■ **EXERCISE GOAL**
Each line containing the word "chevron" must be copied from the material below.
----------
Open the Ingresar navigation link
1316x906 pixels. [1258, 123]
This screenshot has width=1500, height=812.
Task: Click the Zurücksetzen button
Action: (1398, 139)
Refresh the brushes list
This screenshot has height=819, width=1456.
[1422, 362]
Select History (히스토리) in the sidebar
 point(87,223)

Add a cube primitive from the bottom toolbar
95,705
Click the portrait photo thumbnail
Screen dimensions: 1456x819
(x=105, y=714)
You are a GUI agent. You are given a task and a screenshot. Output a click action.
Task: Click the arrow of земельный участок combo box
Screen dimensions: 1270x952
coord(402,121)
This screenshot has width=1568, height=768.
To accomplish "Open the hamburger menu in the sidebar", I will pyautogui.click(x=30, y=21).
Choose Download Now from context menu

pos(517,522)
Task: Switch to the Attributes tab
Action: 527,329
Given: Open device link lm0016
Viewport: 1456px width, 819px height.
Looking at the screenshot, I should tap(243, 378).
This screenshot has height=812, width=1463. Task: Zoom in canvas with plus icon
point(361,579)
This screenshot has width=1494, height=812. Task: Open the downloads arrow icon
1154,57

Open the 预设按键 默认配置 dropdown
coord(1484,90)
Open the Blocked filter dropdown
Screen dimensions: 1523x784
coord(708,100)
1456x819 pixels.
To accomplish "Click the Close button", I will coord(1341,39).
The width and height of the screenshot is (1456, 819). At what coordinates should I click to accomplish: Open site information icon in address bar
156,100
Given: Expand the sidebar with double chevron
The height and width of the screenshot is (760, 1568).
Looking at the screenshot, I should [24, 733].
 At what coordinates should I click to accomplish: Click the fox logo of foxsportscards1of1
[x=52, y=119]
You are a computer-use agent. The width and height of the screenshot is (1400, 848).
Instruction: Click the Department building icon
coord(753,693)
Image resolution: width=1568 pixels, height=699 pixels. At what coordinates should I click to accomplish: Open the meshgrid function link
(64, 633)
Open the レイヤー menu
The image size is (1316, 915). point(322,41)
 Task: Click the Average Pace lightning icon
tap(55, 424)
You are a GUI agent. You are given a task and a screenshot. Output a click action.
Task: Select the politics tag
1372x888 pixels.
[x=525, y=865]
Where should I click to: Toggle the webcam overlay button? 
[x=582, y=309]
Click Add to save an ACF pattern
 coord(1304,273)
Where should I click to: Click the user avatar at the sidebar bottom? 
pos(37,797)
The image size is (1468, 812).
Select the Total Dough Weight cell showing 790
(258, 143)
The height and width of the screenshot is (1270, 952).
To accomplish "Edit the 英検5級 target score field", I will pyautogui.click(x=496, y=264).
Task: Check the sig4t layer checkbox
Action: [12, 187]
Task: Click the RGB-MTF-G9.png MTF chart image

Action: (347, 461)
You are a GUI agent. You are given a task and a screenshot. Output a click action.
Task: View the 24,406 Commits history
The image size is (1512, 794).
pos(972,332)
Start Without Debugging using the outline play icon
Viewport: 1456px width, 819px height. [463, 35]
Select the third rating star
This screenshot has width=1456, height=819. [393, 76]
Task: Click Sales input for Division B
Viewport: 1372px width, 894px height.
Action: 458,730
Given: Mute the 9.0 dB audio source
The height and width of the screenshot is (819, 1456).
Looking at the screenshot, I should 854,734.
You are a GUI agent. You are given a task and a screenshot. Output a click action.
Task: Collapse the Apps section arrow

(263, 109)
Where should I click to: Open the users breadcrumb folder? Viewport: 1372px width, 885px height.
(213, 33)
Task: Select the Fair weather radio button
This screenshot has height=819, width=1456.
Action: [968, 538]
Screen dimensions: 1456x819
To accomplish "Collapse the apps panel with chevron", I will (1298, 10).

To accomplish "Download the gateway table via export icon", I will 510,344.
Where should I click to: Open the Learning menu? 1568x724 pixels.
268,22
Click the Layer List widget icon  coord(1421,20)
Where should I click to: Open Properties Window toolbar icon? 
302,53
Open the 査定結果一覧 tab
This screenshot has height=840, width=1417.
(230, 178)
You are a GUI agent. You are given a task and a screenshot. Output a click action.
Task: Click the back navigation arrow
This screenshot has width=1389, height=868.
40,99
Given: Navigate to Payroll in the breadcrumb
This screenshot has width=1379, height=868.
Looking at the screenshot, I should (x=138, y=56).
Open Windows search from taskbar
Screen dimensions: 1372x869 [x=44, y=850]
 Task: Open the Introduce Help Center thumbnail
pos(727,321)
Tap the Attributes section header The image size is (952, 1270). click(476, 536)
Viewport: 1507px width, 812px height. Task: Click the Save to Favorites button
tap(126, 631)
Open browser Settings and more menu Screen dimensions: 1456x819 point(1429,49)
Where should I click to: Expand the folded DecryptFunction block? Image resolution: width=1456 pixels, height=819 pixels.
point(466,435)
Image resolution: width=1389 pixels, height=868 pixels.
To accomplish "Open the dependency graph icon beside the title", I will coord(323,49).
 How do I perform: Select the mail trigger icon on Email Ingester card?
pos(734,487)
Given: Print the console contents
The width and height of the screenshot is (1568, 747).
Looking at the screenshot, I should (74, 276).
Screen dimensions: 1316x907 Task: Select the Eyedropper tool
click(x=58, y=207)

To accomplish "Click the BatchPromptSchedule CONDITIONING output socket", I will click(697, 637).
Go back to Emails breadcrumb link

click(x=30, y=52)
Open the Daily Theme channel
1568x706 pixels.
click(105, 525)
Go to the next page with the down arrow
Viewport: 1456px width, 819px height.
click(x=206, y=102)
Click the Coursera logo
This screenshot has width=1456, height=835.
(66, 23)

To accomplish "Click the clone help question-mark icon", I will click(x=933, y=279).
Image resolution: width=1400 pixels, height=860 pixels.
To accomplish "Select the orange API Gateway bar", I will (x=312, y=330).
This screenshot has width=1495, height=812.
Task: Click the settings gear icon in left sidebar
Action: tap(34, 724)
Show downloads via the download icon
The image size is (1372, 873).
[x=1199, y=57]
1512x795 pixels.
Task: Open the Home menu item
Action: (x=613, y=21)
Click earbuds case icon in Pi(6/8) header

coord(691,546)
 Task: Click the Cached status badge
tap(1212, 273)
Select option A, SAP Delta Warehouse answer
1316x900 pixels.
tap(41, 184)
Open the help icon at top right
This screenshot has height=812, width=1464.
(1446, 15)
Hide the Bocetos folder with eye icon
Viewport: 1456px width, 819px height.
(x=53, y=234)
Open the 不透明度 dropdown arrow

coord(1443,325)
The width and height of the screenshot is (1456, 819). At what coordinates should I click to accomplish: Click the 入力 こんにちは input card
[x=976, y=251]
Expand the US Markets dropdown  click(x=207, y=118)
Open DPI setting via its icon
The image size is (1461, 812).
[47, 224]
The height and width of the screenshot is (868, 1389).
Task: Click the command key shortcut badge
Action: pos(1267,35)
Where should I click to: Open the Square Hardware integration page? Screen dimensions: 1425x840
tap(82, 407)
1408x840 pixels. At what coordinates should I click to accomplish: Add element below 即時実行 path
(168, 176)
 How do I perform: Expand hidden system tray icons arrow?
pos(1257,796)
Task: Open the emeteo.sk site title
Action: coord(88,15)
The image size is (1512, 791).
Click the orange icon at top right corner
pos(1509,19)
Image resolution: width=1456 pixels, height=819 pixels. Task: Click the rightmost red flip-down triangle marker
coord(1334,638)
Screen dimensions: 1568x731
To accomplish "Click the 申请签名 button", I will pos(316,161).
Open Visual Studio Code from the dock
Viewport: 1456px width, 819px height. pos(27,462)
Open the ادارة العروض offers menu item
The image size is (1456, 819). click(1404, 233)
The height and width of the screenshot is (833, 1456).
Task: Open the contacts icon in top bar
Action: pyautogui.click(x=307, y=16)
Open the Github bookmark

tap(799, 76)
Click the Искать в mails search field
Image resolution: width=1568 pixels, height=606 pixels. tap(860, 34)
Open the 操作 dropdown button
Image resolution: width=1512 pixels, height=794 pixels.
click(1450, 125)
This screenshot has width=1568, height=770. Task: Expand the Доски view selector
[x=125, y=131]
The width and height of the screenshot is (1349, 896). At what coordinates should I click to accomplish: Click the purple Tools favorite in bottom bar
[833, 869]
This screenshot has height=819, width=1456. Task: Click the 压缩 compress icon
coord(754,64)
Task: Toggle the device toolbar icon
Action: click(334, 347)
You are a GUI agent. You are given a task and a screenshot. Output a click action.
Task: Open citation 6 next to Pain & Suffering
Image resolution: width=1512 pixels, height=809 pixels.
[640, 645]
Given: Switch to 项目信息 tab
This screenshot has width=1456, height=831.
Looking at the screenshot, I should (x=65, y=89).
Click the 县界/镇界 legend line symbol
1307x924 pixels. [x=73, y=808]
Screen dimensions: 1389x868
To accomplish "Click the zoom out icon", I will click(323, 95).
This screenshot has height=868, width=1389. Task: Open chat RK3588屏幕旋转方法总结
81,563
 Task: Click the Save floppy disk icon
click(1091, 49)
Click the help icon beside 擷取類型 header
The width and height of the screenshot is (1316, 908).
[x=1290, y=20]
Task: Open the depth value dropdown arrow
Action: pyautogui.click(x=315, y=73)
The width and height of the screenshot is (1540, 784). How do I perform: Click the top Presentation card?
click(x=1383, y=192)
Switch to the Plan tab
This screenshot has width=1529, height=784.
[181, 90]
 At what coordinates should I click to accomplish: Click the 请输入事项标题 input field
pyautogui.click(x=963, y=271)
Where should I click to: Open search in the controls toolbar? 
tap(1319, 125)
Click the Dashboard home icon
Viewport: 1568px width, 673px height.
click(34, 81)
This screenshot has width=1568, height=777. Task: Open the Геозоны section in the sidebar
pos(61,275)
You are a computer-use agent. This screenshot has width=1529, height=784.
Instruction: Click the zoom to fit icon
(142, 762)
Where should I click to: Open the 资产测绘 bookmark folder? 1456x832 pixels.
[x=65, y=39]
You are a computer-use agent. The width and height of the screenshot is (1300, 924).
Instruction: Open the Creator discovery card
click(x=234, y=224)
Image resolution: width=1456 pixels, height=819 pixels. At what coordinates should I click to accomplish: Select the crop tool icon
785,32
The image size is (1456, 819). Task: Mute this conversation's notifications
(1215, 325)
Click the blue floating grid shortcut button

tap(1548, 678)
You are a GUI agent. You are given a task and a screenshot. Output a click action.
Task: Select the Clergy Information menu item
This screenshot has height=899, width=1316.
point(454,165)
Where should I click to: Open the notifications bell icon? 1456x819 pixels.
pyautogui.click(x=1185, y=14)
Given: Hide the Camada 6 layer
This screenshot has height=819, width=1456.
----------
■ **ANSWER TO THIS PROBLEM**
Given: Expand the sidebar with double chevron
To accomplish "Collapse the apps panel with chevron", I will (1298, 10).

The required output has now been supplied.